WHAT YOU NEED TO DO:
In the tyrphostin abstract below, condense the paragraph that begins "Endothelial permeability, which plays" into a brief bulleted list that retains its main facts.

DOCUMENT SECTION:
Tyrphostins disrupt stress fibers and cellular attachments in endothelial monolayers.

Endothelial permeability, which plays a critical role in many physiologic and pathologic processes, depends on the integrity of intercellular and cell-substrate attachments and the actin cytoskeleton. The proteins located at the cytoplasmic face of adherens and focal contact junctions are rich in sites of tyrosine phosphorylation. To better understand the role of tyrosine phosphorylation in regulating endothelial cell shape, actin stress fibers, and cell junctions, we treated confluent calf pulmonary artery endothelial cells with 14 different tyrphostins, a class of specific tyrosine kinase inhibitors. Using immunofluorescence microscopy to assess cell shape, phosphotyrosine levels, actin stress fibers, and focal contact and junctional proteins, we found that the effects of the tyrphostins could be grouped into three categories. Four tyrphostins had no discernible effect on stress fibers or cell attachments. Seven tyrphostins produced cell retraction with concomitant disruption of both stress fibers and cell-substrate attachments. One member of this group, tyrphostin 25, showed greater specificity for cell-cell junctions than the others, causing cell separation without significantly affecting actin stress fibers or focal contacts. The third group of tyrphostins had the opposite effect, completely disrupting stress fibers and focal contacts without causing cell separation. The ability of specific tyrphostins to disrupt cell-cell or cell-substrate attachments and/or actin stress fibers implies that a certain steady-state level of tyrosine phosphorylation is necessary to maintain these structures and that there may be independent tyrosine kinase signaling pathways controlling them. Comparison of the phosphotyrosinated proteins affected by each group of tyrphostins should provide a useful new approach toward understanding the regulation of endothelial cell-cell and cell-substrate junctions.

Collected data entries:
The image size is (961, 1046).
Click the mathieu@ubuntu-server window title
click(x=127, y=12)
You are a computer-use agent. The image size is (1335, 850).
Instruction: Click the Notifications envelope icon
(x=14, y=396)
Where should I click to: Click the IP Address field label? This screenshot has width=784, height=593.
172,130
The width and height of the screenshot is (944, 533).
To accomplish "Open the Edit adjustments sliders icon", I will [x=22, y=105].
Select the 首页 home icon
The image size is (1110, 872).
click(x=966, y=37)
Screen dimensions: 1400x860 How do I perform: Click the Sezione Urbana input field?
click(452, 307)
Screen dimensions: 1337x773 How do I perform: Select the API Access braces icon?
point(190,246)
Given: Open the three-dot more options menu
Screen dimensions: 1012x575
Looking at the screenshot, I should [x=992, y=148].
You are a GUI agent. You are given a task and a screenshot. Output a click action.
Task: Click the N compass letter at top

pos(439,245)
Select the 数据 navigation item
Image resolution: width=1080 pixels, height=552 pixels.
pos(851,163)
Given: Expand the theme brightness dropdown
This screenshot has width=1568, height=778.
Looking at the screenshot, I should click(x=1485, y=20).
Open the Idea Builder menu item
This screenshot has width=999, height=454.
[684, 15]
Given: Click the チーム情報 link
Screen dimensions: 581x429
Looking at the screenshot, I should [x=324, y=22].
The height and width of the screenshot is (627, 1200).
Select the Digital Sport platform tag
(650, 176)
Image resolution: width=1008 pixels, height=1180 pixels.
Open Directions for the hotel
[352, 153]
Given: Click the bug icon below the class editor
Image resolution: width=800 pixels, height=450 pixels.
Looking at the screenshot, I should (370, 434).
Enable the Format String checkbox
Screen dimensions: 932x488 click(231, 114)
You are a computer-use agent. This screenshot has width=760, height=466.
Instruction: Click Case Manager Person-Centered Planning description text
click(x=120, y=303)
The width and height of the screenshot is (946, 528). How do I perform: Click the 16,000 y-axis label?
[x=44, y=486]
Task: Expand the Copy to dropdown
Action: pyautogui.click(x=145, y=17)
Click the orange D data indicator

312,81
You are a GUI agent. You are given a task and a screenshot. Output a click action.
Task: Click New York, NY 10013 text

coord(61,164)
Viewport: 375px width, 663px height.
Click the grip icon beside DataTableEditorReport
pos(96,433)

ANSWER SPACE:
- Endothelial permeability depends on intact cell-cell and cell-substrate attachments and on the actin cytoskeleton.
- Proteins at the cytoplasmic face of adherens and focal contact junctions are rich in tyrosine phosphorylation sites.
- Confluent calf pulmonary artery endothelial cells were treated with 14 tyrphostins, which are specific tyrosine kinase inhibitors.
- Immunofluorescence microscopy assessed cell shape, phosphotyrosine levels, actin stress fibers, and focal contact and junctional proteins.
- The tyrphostins' effects fell into three categories:
  - Four had no discernible effect on stress fibers or cell attachments.
  - Seven caused cell retraction and disrupted both stress fibers and cell-substrate attachments. One of them, tyrphostin 25, was more specific for cell-cell junctions and caused cell separation without significantly affecting stress fibers or focal contacts.
  - The third group fully disrupted stress fibers and focal contacts without causing cell separation.
- The findings imply that a steady-state level of tyrosine phosphorylation is needed to maintain these structures and that independent tyrosine kinase pathways may control them.
- Comparing the phosphotyrosinated proteins affected by each group should help clarify how endothelial cell-cell and cell-substrate junctions are regulated.